• [Excerpt to read]:
········
Unnamed: 0,Characters,BDM,BDM_top6,BDM_bg,BDM_top,BDM_all_bg,SVM,SVM_wsw,SVM_bg,SVM_cg,BDM_avg,SVM_avg
Schiller,17,0.5411,0.8333,0.1529,0.9667,0.2,0.8941,0.9411,0.9882,0.9411,0.5388,0.941125
Goethe,15,0.64,0.8,0.1466,0.97,0.3333,0.6933,0.68,0.92,0.6933,0.57798,0.74665
Totals,32,0.59055,0.81665,0.14975,0.96835,0.26665,0.7937,0.81055,0.9541,0.8172,0.55839,0.843888


### Comments

* Regarding at the Burrows' delta method, Goethe gets the best result with 0.54, 0.1 points far from Schillers, although when looking at the top six results is Schiller the one getting the highest score. Goethe score increases just 0.16 points, which  reveals a relatively small difference between bigger and smaller characters scores, even if we take into account the slightly smaller amount of total characters as a factor.

* The bigrams BDM scores are very poor, even if watching at the filtered top characters, so they don't give us so much to work with, besides the astounding difference when compared with the English results. Further analysis should be driven, but it could be explained by the richness and reflexivity of German grammar, which would lead to an exponential increase of stop words related bigrams variety for such an small amount of text.

* For every Support Vector Machine model Schiller scores are significantly higher than Goethes. Even when Goethe has the lowest amount of characters, shows the lowest score in the SMV models average, 0.12 lower than Shakespeare, and not being able to be attributed to language or period, at least at high degree, since Schiller score goes up till 0.94. At this point is convenient to clarify some aspects of Goethes corpus which might be involved in this phenomena. Goethe is the only author which have second part characters, as is the case of Faust and Mephistopheles, two top characters in both parts of Faust, which have been treated as different characters for several reasons. The fact that 24 years separate the two publications,the huge entity that both parts raise in the Germanic culture separately, plus the fact that the literature criteria often points out significant differences, specially in the thematic dimension, made it easier for the researcher to take this decision. In addition, such a topic obviously arouses the curiosity and the drive of watching how this relation behaves, although it shouldn't be ignored the possible effects along the experiments.

* The SVM model with word bigrams, as it did with the English authors, shows the highest accuracy scores, and even Goethe gets a 0.92 value.

* With just two authors, further comparatives between models scores by languages are difficult to make, specially with the huge gap between German authors in the SVM models.



### Comments on Hierarchical Clustering

Depending on the approach and the previous knowledge on the characters, plays, and authors, the different features combinations will offer different conclusions and discussion lines. However, and besides my lack of expertise, I felt it pertinent to make some superficial notes on the topic:

* Generally the use of Content Style (Tf-idf vectorizer) seems to gather characters from same play together. Although this effect varies in magnitude according to authors, is in Oscar Wilde where this effect shows itself most clearly. It is also clearly seen in German authors, specially in Schiller, although is also visible in Goethe if we keep in mind the duality nature of Faust and Mephistopheles.
········
• [Dataset section]:
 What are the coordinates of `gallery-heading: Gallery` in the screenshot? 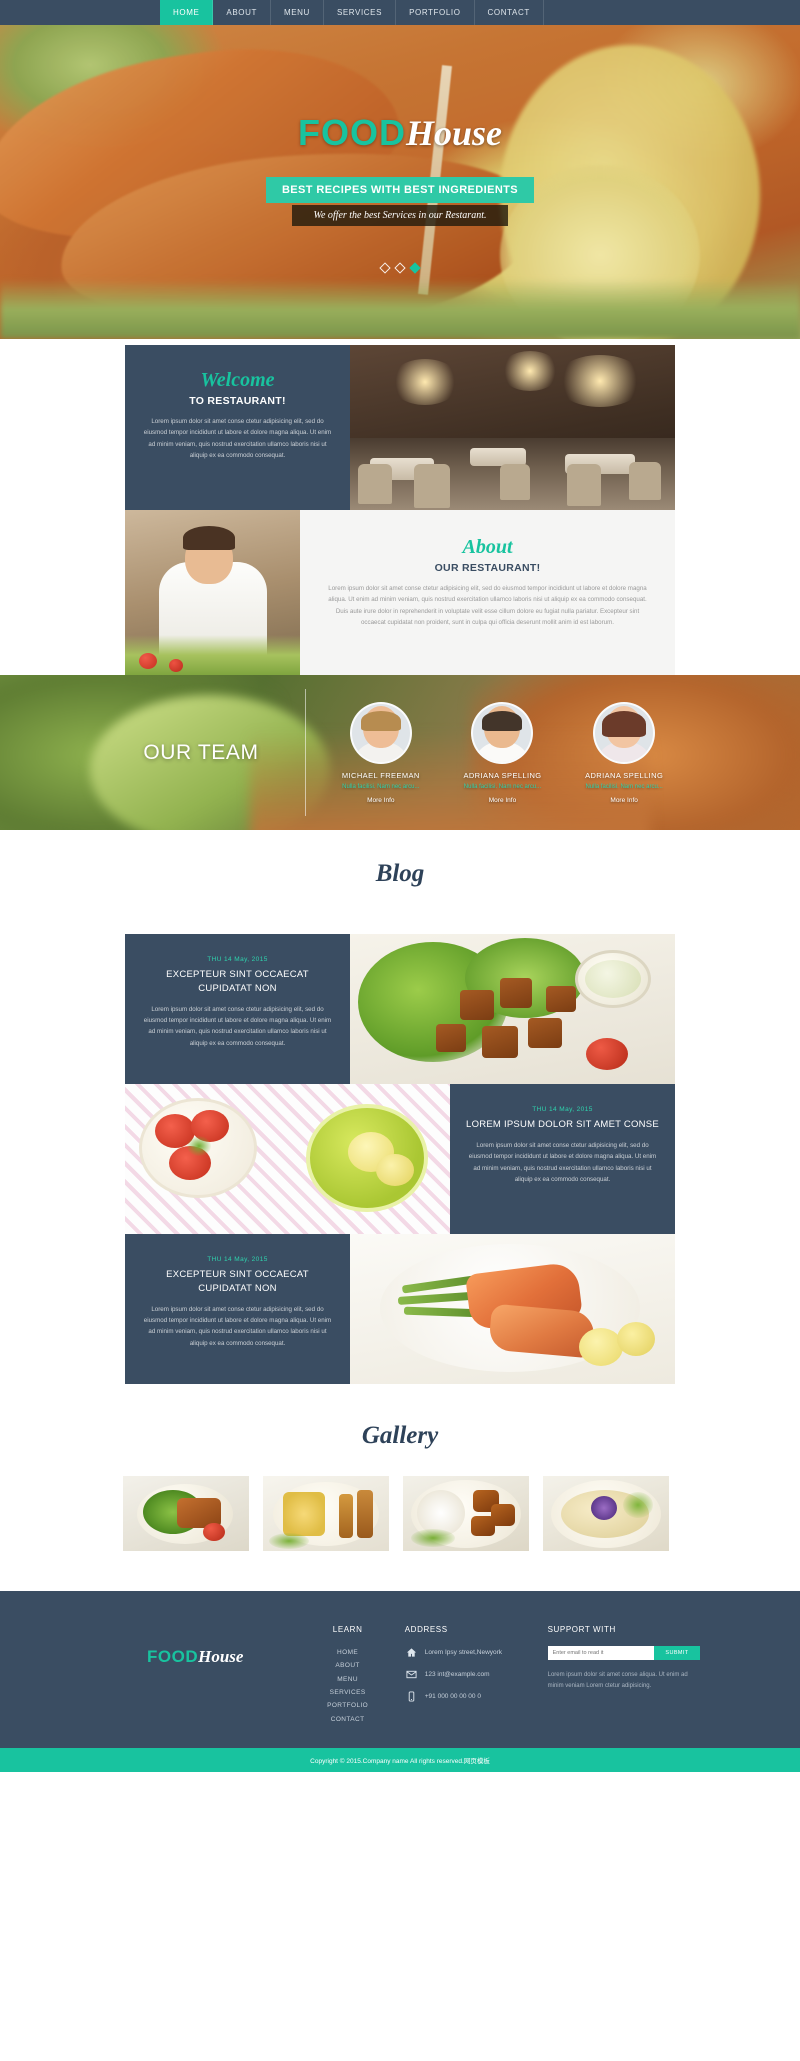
········
• [Your instructions]:
Name every playwright mentioned in the authorship-attribution excerpt above.

• [Task response]:
Schiller, Goethe, Shakespeare, Oscar Wilde